* _EXCERPTED TEXT_:

One evening when President and Sister Hinckley were sitting quietly together, Sister Hinckley said, “You have always given me wings to fly, and I have loved you for it.”1 Commenting on that expression from his wife, President Hinckley said, “I’ve tried to recognize [her] individuality, her personality, her desires, her background, her ambitions. Let her fly. Yes, let her fly! Let her develop her own talents. Let her do things her way. Get out of her way, and marvel at what she does.”2 Sister Hinckley was likewise supportive of her husband—as a father, in his personal interests, and in his extensive Church service.
For most of their growing-up years, Gordon B. Hinckley and Marjorie Pay lived in the same ward, and for many years they lived across the street from each other. “I saw her first in Primary,” President Hinckley later recalled. “She gave a reading. I don’t know what it did to me, but I never forgot it. Then she grew older into a beautiful young woman, and I had the good sense to marry her.”3
They had their first date—a Church dance—when he was 19 and she was 18. “This young man is going somewhere,” Marjorie told her mother afterward.4 Their relationship continued to grow while Gordon attended the University of Utah. Then in 1933, the year after he graduated, he was called to serve a mission to England. When he returned in 1935, they resumed their courtship, and in 1937 they were married in the Salt Lake Temple. Recalling the early part of their marriage, Sister Hinckley said:
“Money was scarce, but we were full of hope and optimism. Those early days were not all blissful, but they were filled with determination and a great desire to establish a happy home. We loved each other, there was no doubt about that. But we also had to get used to each other. I think every couple has to get used to each other.

* _AVAILABLE DATA_:
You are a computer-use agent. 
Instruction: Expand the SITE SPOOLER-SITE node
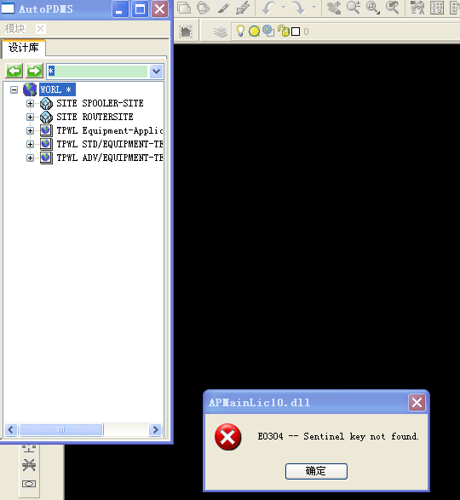coord(30,103)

* _TASKS TO PERFORM_:
1. Please reproduce everything in the Hinckley passage from "One evening when" down to "extensive Church service.".
2. In the Hinckley passage, how old were Gordon and Marjorie when they had their first date?
3. Turn the paragraph of the Hinckley passage that begins "They had their first date" into a short list that keeps its main facts.
Rely only on the Hinckley passage for your answers.

* _SET OF ANSWERS_:
1.
One evening when President and Sister Hinckley were sitting quietly together, Sister Hinckley said, “You have always given me wings to fly, and I have loved you for it.”1 Commenting on that expression from his wife, President Hinckley said, “I’ve tried to recognize [her] individuality, her personality, her desires, her background, her ambitions. Let her fly. Yes, let her fly! Let her develop her own talents. Let her do things her way. Get out of her way, and marvel at what she does.”2 Sister Hinckley was likewise supportive of her husband—as a father, in his personal interests, and in his extensive Church service.

2. He was 19 and she was 18.

3.
- Their first date was a Church dance, when he was 19 and she was 18.
- Afterward, Marjorie told her mother, "This young man is going somewhere."
- Their relationship grew while Gordon attended the University of Utah.
- In 1933, the year after he graduated, he was called on a mission to England.
- He returned in 1935, and they resumed their courtship.
- They married in the Salt Lake Temple in 1937.
- Sister Hinckley later recalled the early part of their marriage.